ValueError – If fit method has not been called (self.__tree is None):

fit(x: ndarray, y: ndarray, time: int | None = None, max_depth: int | None = None, max_num_nodes: int | None = None, sparse_coefficient: float | None = None, verbose: bool | None = None, all_trees: bool | None = None, incremental_frequency: bool | None = None, similarity_lower_bound: bool | None = None, node_selection: int | None = None, feature_ordering: int | None = None, random_seed: int | None = None, cache_type: int | None = None, duplicate_factor: int | None = None) None

Fits a PyMurTree model to the given training data.

Parameters:
  • x ((numpy.ndarray)) – A 2D array that represents the input features of the training data.

  • y – (numpy.ndarray): A 1D array that represents the target variable of the training data.

  • time ((int, optional)) – The maximum time budget in seconds allowed for fitting the model. Defaults to None.

  • max_depth ((int, optional)) – The maximum depth of the trees in the ensemble. Defaults to None.

  • max_num_nodes ((int, optional)) – The maximum number of nodes for each tree in the ensemble. Defaults to None.

  • sparse_coefficient ((float, optional)) – The sparsity coefficient used for tree pruning. Defaults to None.

  • verbose ((bool, optional)) – If True, prints the progress of the training process. Defaults to None.

  • all_trees ((bool, optional)) – If True, returns all trees generated during the training process. Defaults to None.

  • incremental_frequency ((bool, optional)) – If True, uses incremental frequency counting. Defaults to None.

  • similarity_lower_bound ((bool, optional)) – If True, uses similarity lower bound pruning. Defaults to None.

  • node_selection ((int, optional)) – The method used for node selection. Defaults to None.

  • feature_ordering ((int, optional)) – The method used for feature ordering. Defaults to None.

  • random_seed ((int, optional)) – The random seed for the training process. Defaults to None.

  • cache_type (int, optional) – The type of cache used for storing the intermediate results. Defaults to None.

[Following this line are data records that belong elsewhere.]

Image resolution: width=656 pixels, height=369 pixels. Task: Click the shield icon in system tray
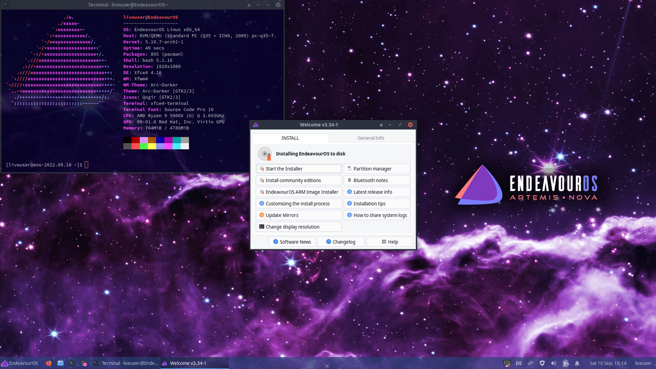click(x=542, y=363)
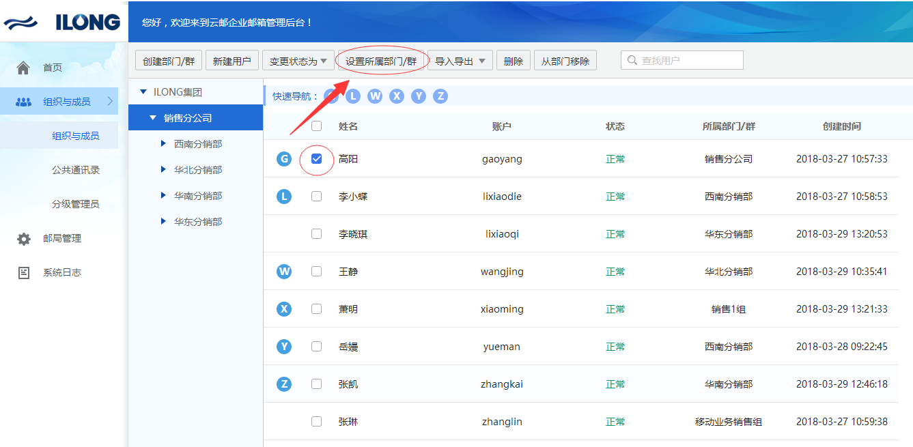Image resolution: width=913 pixels, height=447 pixels.
Task: Expand the 西南分销部 tree node
Action: pyautogui.click(x=161, y=143)
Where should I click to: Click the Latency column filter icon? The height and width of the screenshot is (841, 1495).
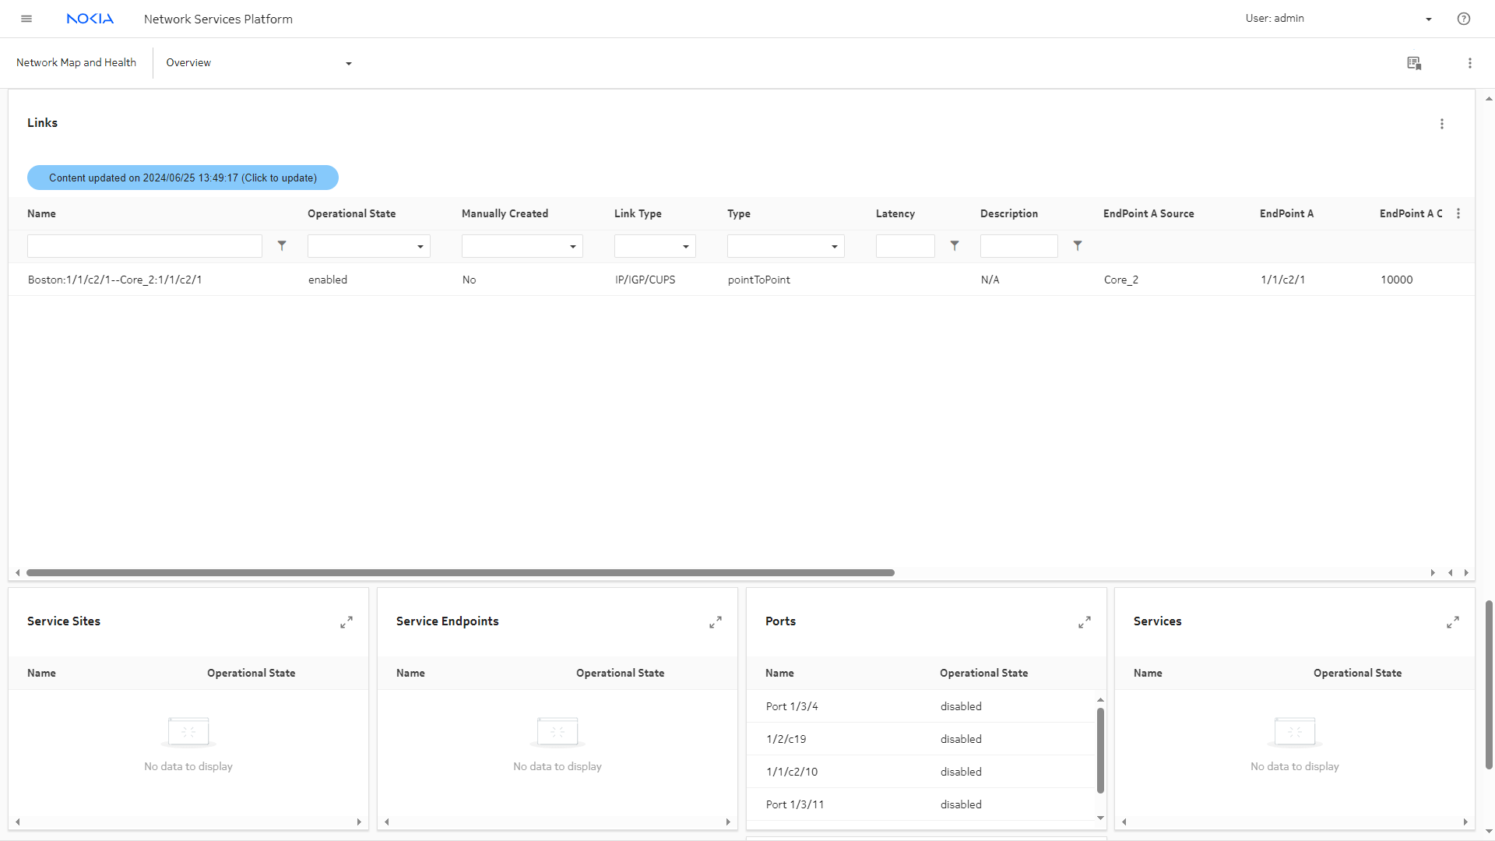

  • duplicate_factor (int, optional) – The duplicate factor used for parallelization. Defaults to None.

Return type:

None

Raises:

ValueError – If x or y is None or if they have a different number of rows.:

Examples

>>> model = PyMurTree()
>>> x_train = np.array([[1, 2], [3, 4]])
>>> y_train = np.array([0, 1])
>>> model.fit(x_train, y_train)
num_nodes() int

Returns the number of nodes in the tree.

Parameters:

None

Returns:

int

Return type:

The number of nodes in the tree.

predict(x: ndarray) ndarray

Predicts the target variable for the given input features.

Parameters:

x (numpy.ndarray) (A 2D array that represents the input features of the test data.) – Each row corresponds to an instance, and each column corresponds to a feature.

Returns:

numpy.ndarray – The i-th element in this array corresponds to the predicted target variable for the i-th instance in x.

Return type:

A 1D array that represents the predicted target variable of the test data.

score() int

Returns the misclassification score of the tree.

Parameters:

None

Returns:

int

Return type:

The misclassification score of the tree.